Spanner has historically supported the Google Standard SQL dialect (related to ZetaSQL). Google Standard SQL is a robust and standards-compliant SQL dialect that's used widely at Google, including for example by BigQuery, and supports a wide variety of SQL features.

https://storage.googleapis.com/gweb-cloudblog-publish/images/2._Cloud_blog__Scale_and_Reliability_of_Sp.max-1300x1300.jpg

ZetaSQL focuses on compliance with the SQL standard. It’s a good option for users who want a consistent experience throughout their stack with both Spanner and BigQuery, with syntax that will be familiar coming from any database.

Other databases have taken different approaches. For example, consider PostgreSQL. The original Postgres engine was first developed in 1986, slightly predating the SQL standard itself. PostgreSQL has picked up a few quirks over the decades that make it unique and uniquely capable among other SQL implementations.

In order to enable customers who are familiar with the PostgreSQL dialect and ecosystem, Spanner has added support for PostgreSQL-syntax queries:

https://storage.googleapis.com/gweb-cloudblog-publish/images/3._Cloud_blog__Scale_and_Reliability_of_Sp.max-1300x1300.jpg

PostgreSQL-compatible queries are a "first-class" concept in Spanner, meaning that they are supported natively. They are parsed directly into data structures used by Spanner's optimizer just like their GoogleSQL counterparts. This gives the PostgreSQL dialect direct access to the full power of the underlying Spanner engine. PostgreSQL queries are not converted to GoogleSQL queries — a common misconception.

The optimizer then produces a query plan that is tailored to the specific data and infrastructure that is being used. This allows Spanner to generate query plans that are efficient and scalable, even for large and complex queries.

The PostgreSQL interface uses Spanner's optimizer, rather than PostgreSQL's, in order to produce scalable distributed query plans. This is because PostgreSQL's optimizer is tuned to produce plans that are optimized for a single server, whereas Spanner's optimizer can take advantage of Spanner's distributed architecture and scale to multiple servers, data centers, or even continents.

Catalog and system metadata

PostgreSQL's syntax is very convenient for writing queries. But syntax alone is just part of Spanner's PostgreSQL story.

Many existing PostgreSQL tools issue hidden metadata queries to introspect and understand the underlying database. For example, a tool might query tables in the SQL-standard "information_schema" schema to understand what tables and columns exist in your database. The tool might then query PostgreSQL-specific tables in the "pg_catalog" schema to figure out where and how those tables are stored on disk, what a column's default-value expression is and what raw PostgreSQL expression tree and core functions implement that expression, and other low-level PostgreSQL-specific internals.

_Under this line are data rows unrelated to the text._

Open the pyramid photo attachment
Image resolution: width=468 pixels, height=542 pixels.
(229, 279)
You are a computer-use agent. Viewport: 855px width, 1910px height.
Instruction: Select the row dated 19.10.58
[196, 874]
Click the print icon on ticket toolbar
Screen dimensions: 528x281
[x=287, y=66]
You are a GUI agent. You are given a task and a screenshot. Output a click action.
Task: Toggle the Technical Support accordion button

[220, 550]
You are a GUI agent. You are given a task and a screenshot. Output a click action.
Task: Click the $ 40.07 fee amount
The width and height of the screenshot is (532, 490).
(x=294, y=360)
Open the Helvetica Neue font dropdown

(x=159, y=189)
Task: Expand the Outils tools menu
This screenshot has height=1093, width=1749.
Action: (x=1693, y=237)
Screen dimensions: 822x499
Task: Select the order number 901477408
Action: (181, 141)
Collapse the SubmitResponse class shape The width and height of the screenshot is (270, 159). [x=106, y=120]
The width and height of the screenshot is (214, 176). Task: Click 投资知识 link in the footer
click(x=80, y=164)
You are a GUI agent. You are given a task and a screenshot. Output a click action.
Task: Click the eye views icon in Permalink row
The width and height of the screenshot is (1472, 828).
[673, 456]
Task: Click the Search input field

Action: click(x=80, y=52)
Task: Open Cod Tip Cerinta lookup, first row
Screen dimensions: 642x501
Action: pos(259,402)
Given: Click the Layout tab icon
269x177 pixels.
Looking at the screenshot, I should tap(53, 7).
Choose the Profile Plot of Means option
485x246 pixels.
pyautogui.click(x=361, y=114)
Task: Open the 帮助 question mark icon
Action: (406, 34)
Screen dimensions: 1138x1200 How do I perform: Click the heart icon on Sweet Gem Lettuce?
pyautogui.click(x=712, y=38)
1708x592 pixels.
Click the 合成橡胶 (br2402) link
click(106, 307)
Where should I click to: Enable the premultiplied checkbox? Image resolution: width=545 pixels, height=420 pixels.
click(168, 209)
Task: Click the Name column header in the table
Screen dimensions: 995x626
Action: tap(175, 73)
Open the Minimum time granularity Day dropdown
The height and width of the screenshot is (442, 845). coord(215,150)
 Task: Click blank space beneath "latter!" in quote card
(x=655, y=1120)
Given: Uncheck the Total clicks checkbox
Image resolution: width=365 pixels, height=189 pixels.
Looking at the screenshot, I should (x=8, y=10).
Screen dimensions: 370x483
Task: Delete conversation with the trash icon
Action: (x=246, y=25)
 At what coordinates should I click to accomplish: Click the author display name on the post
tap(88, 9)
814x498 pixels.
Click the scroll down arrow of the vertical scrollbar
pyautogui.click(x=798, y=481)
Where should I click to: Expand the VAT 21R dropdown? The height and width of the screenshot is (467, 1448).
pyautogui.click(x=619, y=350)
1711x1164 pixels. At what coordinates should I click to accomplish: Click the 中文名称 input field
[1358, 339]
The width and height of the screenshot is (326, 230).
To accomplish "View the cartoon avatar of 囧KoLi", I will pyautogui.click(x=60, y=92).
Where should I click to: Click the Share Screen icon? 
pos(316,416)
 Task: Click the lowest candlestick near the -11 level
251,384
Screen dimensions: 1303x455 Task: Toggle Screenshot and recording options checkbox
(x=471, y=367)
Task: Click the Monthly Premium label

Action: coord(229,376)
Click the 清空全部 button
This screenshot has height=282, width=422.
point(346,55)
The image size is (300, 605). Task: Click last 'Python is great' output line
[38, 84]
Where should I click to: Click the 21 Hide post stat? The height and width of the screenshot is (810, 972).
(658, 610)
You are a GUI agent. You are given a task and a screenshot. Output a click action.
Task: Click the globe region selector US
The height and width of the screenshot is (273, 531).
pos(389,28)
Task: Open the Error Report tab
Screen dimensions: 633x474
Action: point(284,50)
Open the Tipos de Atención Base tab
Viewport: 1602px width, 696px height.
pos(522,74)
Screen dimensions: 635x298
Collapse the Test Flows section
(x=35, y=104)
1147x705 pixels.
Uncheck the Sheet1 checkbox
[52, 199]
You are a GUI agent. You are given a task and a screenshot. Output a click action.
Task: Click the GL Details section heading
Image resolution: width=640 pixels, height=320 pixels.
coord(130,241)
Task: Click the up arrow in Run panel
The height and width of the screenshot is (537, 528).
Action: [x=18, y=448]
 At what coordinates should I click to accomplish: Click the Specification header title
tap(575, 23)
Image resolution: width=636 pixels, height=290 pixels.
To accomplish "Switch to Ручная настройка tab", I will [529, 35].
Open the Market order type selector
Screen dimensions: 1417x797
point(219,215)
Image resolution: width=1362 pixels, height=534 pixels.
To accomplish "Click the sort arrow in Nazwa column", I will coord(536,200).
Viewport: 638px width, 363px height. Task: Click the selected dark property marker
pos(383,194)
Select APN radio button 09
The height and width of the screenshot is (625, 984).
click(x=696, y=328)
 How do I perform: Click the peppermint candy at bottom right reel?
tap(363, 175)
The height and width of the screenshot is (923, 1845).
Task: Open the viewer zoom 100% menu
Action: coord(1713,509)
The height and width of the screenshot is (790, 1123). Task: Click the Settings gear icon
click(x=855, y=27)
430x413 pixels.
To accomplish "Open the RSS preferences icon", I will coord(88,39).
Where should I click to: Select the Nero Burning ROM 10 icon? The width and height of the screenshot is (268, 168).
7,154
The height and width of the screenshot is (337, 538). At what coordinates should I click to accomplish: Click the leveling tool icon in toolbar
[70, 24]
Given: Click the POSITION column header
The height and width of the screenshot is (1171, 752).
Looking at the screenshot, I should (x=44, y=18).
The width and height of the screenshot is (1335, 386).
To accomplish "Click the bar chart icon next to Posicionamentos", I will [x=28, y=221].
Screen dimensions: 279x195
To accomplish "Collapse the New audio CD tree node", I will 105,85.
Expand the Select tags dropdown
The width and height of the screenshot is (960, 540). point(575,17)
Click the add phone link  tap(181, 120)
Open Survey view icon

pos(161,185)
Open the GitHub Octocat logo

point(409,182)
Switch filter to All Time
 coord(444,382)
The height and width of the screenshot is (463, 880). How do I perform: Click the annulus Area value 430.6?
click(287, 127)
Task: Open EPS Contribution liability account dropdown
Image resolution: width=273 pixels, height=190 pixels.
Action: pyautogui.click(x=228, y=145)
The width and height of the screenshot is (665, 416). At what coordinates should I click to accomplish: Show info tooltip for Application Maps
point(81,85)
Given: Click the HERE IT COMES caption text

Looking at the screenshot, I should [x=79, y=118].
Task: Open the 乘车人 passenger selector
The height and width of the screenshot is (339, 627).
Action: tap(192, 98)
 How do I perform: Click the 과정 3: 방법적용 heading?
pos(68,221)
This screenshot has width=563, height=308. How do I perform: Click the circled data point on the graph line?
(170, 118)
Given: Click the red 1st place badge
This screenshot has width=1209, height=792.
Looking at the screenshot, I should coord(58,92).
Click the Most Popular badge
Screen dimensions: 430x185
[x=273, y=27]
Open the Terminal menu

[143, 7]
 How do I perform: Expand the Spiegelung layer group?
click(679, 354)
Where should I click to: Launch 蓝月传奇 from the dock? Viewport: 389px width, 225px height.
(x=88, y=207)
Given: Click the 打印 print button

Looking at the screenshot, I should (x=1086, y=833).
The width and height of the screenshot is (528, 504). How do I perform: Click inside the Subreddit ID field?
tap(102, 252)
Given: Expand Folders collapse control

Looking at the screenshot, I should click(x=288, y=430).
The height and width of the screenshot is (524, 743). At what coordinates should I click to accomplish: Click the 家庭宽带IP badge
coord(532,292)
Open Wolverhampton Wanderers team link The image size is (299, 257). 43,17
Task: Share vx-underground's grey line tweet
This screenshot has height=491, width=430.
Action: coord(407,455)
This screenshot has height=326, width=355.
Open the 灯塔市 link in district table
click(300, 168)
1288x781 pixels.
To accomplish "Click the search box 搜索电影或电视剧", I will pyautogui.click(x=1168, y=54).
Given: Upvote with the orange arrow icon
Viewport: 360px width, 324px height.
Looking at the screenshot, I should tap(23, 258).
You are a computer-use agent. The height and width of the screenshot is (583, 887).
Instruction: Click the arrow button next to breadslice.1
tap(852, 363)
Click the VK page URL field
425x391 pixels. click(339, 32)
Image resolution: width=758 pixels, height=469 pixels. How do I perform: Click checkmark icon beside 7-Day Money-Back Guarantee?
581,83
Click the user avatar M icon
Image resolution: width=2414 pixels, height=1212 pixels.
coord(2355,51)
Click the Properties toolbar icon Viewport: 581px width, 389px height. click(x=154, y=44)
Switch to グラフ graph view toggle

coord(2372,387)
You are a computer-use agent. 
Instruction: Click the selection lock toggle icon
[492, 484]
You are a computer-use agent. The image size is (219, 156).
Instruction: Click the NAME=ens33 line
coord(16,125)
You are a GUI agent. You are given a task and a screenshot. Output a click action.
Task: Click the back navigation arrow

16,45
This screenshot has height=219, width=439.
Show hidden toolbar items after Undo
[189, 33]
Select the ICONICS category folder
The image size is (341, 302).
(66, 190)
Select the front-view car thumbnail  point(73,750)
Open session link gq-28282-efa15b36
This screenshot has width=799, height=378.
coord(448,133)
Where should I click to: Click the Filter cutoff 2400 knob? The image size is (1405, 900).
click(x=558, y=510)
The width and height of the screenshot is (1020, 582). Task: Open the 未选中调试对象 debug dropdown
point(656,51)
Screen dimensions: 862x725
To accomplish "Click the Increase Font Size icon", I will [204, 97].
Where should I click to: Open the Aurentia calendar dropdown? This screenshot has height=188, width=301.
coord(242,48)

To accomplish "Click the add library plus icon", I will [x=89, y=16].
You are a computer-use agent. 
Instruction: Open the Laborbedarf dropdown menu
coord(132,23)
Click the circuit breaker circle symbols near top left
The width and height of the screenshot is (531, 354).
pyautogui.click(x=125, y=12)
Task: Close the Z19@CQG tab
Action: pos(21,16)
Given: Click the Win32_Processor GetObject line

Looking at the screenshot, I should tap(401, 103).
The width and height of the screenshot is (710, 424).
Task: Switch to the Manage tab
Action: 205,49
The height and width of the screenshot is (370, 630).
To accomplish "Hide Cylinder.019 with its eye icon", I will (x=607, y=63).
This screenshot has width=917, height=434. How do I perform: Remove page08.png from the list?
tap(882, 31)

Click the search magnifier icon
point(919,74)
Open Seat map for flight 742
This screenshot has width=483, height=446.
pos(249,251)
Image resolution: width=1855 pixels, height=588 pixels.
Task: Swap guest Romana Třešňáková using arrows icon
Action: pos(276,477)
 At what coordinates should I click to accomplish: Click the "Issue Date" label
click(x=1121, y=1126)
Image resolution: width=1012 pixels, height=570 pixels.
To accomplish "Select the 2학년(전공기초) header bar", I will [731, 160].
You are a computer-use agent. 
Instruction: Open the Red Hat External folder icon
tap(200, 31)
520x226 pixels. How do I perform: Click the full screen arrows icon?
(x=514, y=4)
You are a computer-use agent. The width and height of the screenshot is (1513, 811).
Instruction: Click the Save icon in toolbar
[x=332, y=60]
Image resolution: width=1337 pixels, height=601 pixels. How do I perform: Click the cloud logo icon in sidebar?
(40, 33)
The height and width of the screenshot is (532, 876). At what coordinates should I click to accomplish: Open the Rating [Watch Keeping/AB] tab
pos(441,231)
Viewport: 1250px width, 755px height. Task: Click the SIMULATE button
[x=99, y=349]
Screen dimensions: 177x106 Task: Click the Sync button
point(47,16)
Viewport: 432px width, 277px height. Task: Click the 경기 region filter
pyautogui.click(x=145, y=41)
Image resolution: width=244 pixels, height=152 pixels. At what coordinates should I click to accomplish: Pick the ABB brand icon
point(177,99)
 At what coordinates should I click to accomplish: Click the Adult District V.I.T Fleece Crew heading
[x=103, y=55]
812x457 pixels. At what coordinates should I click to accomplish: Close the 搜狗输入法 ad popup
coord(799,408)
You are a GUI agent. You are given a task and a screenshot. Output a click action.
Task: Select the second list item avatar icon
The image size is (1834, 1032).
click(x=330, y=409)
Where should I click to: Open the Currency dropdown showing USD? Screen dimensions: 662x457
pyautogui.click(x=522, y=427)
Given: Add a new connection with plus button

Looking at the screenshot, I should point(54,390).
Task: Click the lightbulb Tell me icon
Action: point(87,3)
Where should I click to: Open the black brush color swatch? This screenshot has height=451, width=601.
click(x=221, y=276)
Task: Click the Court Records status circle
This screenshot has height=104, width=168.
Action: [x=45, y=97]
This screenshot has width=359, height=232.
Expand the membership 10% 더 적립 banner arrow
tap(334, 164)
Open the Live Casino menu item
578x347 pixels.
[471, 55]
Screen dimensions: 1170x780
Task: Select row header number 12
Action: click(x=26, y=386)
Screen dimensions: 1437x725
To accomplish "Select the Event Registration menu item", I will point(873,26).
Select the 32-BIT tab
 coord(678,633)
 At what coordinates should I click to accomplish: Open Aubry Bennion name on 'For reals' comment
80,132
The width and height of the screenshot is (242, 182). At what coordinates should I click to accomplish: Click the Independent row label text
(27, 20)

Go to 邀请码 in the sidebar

https://storage.googleapis.com/gweb-cloudblog-publish/images/4._Cloud_blog__Scale_and_Reliability_of_Sp.max-1300x1300.jpg

While information_schema is part of the SQL standard, PostgreSQL implements that standard slightly differently than Spanner did. When constructing a Spanner PostgreSQL database, we ensure that information_schema behaves as expected with PostgreSQL.

Spanner is developing support for the pg_catalog schema specifically for use with Spanner PostgreSQL databases. information_schema, as well as Spanner's own spanner_sys schema, continue to be available to both Google Standard SQL and PostgreSQL Spanner databases.

Engine support

PostgreSQL has been around for a long time. Its source code dates back to the Postgres project and the PostQUEL query language in the 1980s. Over the decades, it has accumulated many features. One key advantage of PostgreSQL's SQL dialect is that it enables expressing a wide variety of operations. In addition to making Spanner's engine available through the familiar PostgreSQL dialect, the Spanner PostgreSQL interface aims to extend Spanner to support a larger fraction of PostgreSQL's functionality.

Our initial focus was on common PostgreSQL data types. For example, we extended Spanner's NUMERIC(38) to support PostgreSQL-style arbitrary precision numeric values and implemented Postgres' canonicalizing JSONB type. Beyond data types, we also added support for null ordering (e.g., NULLS FIRST/LAST) in queries and indexes to align with expectations coming from PostgreSQL. Looking ahead, as Spanner adds new features we will take care to align their functionality to match Postgres; and as we plan which features to add to Spanner, we will take into account changes that would empower users coming from PostgreSQL.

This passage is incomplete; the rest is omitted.